Begin DATASET RECORDS

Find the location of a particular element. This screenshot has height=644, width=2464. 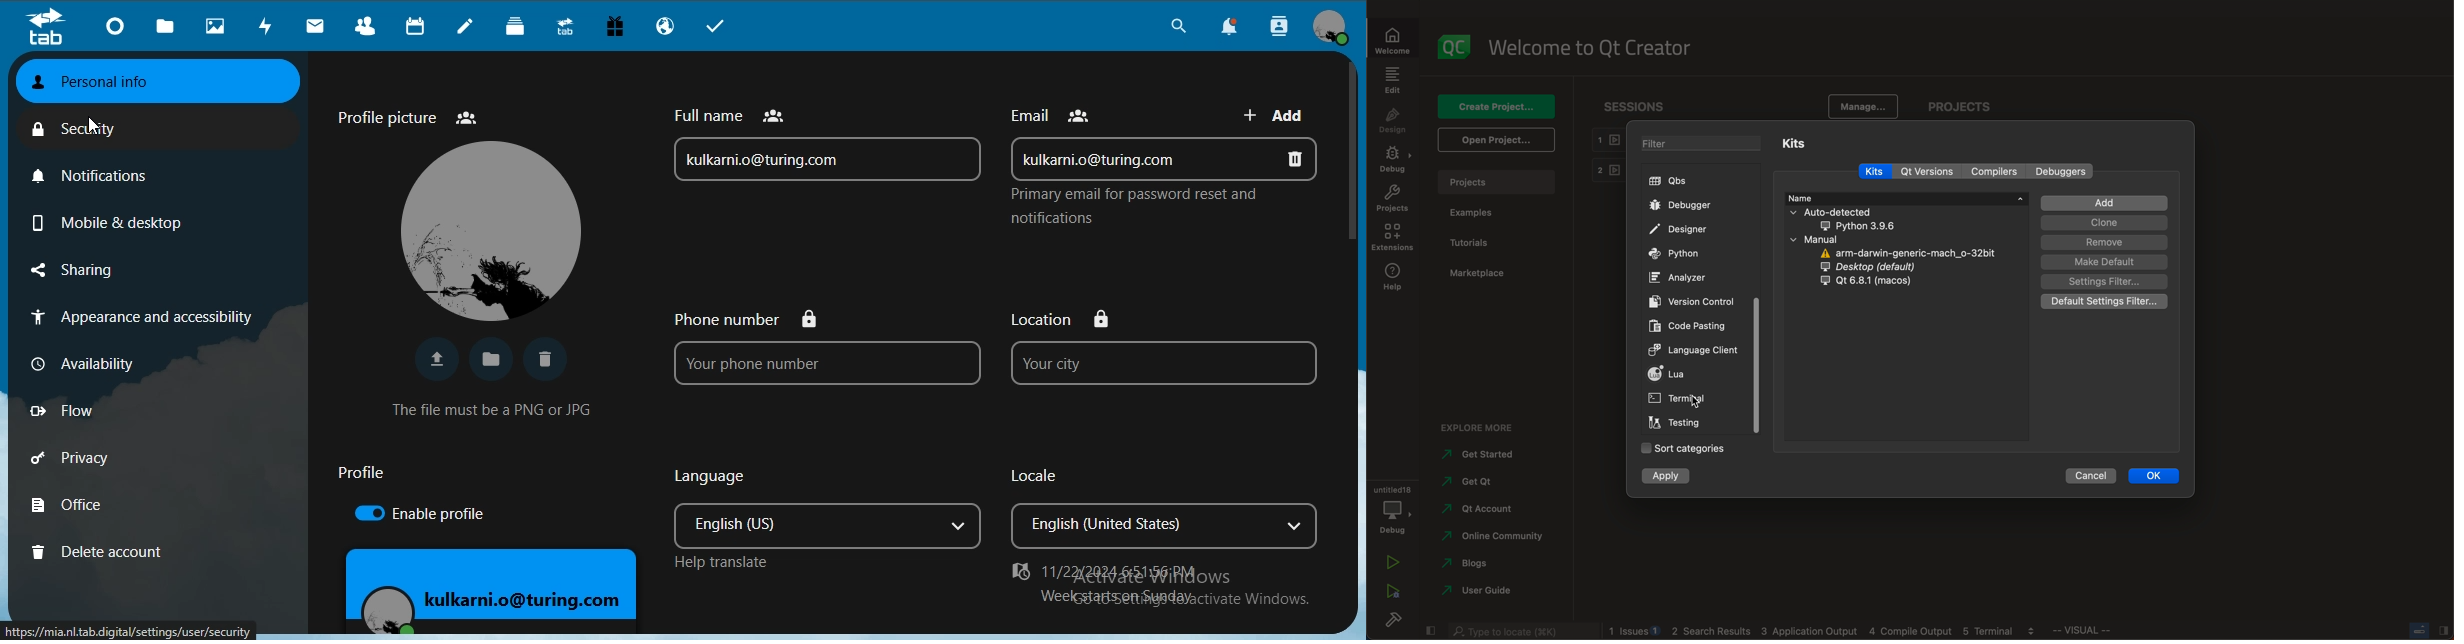

cursor is located at coordinates (101, 127).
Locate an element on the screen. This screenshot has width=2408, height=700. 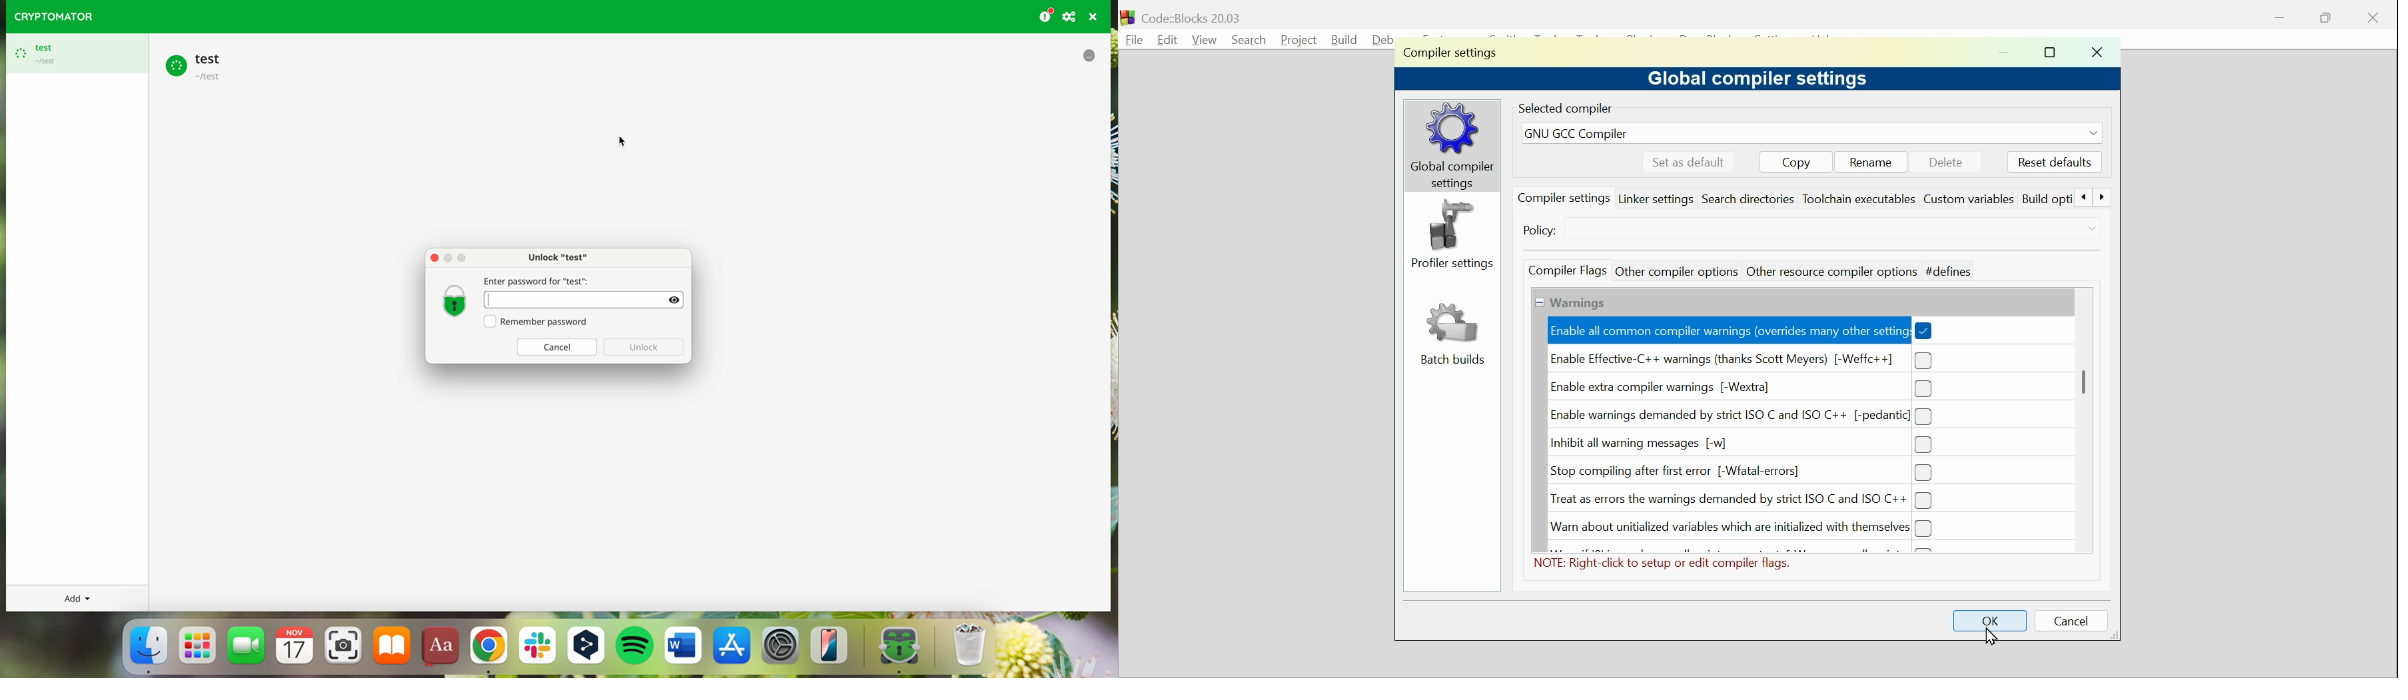
Collapse/Expand Warnings is located at coordinates (1571, 303).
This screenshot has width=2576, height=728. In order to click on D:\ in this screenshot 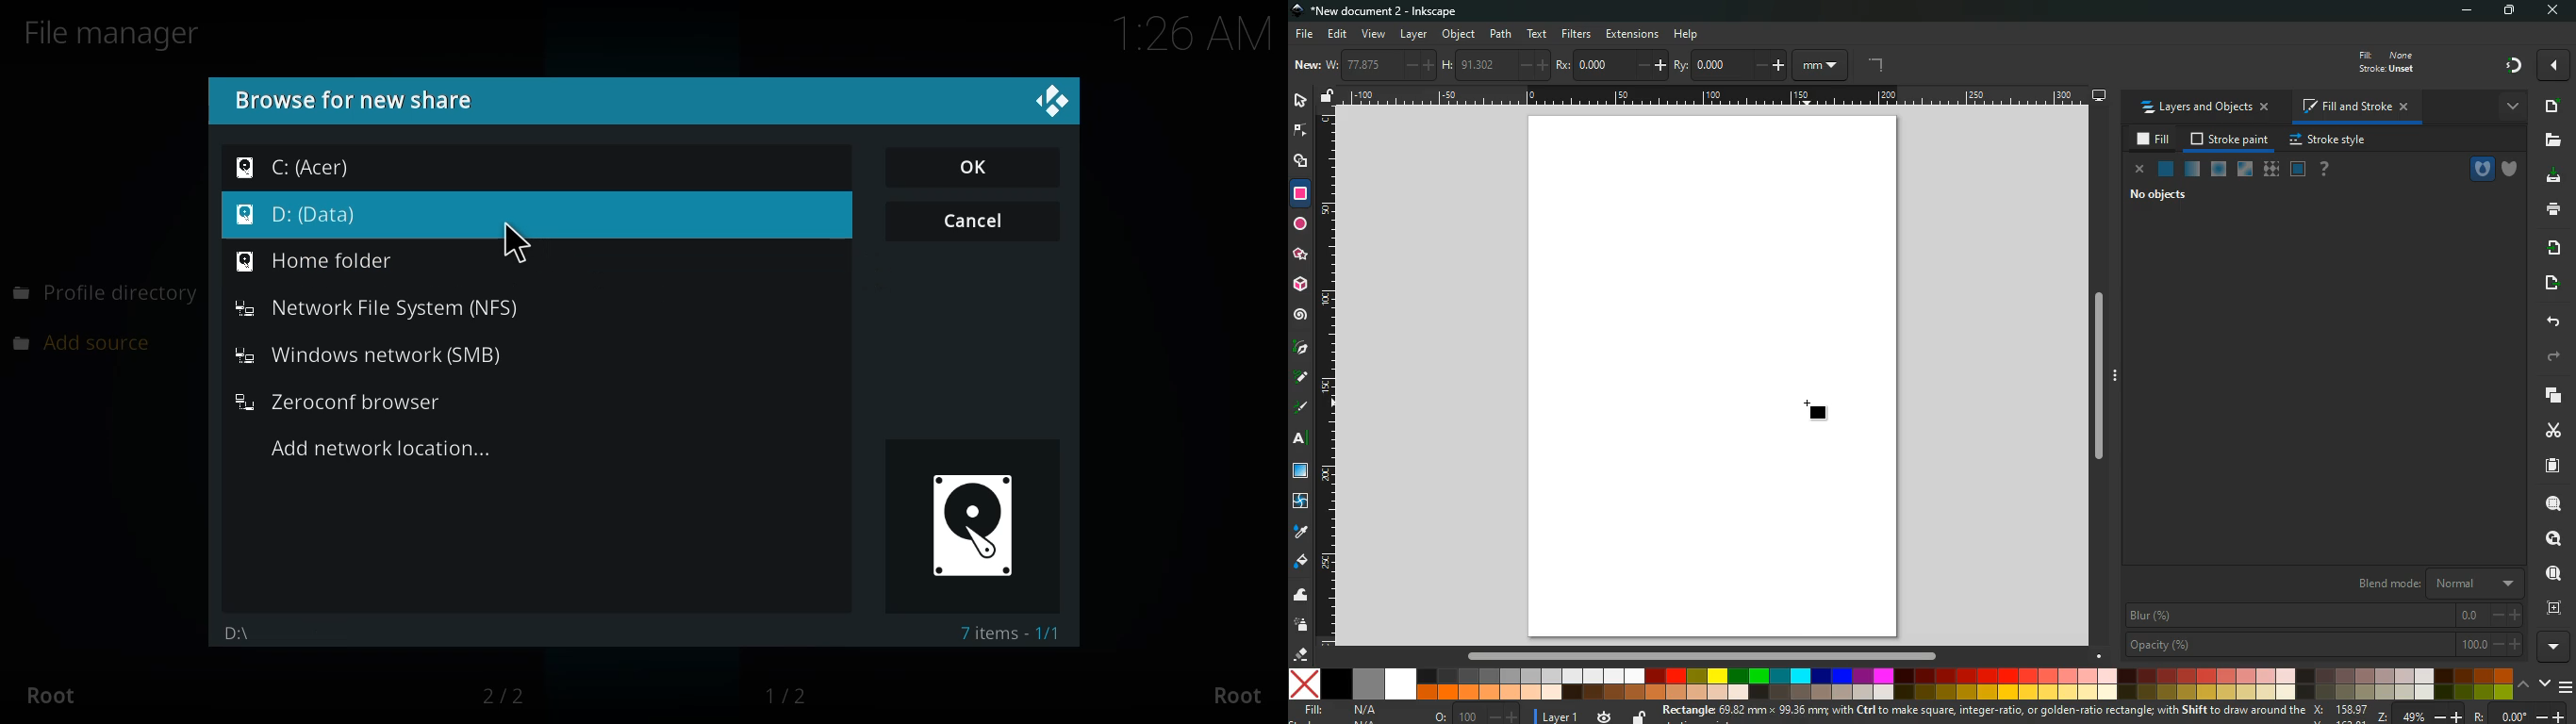, I will do `click(245, 631)`.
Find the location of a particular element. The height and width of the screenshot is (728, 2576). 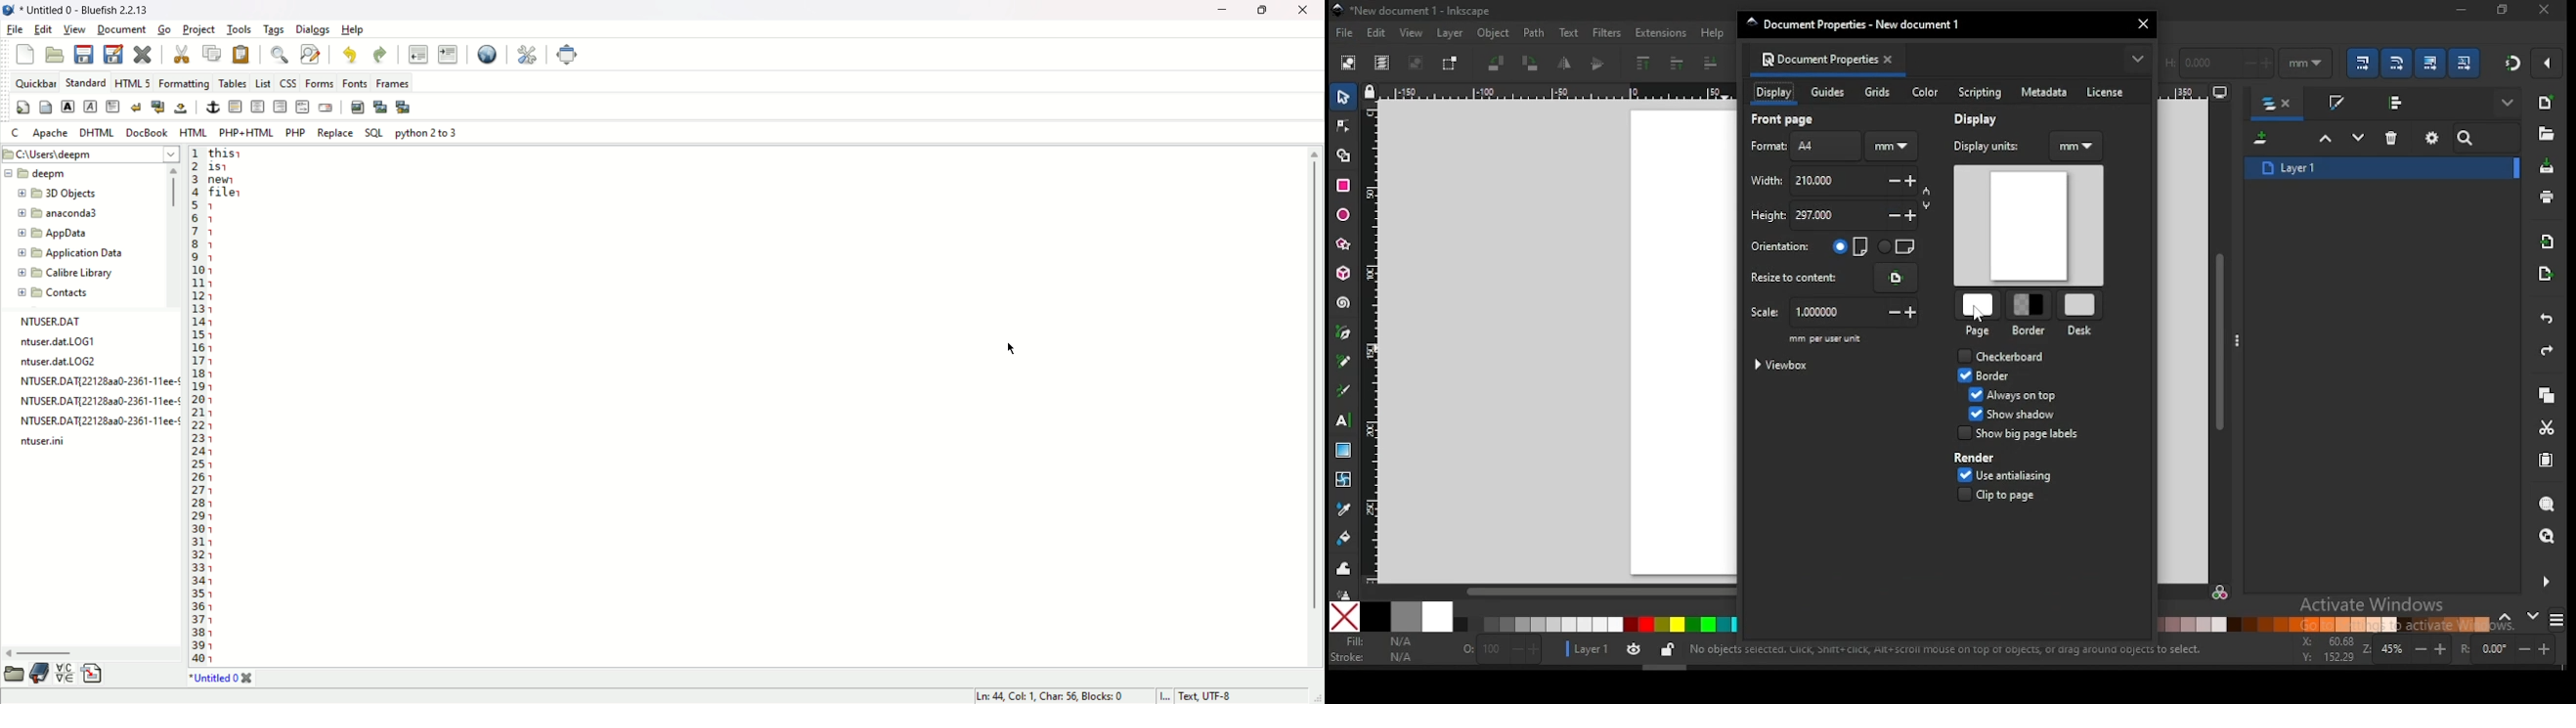

zoom in/zoom out is located at coordinates (2408, 649).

End DATASET RECORDS

* _WHAT IS NEEDED_: Copy the material from the line containing "Find the location of a particular element. The" through the end of the material, both ends included. Leave the pictures out.

* _RESULT OF THIS EXERCISE_:
Find the location of a particular element. The height and width of the screenshot is (728, 2576). 

zoom in/zoom out is located at coordinates (2408, 649).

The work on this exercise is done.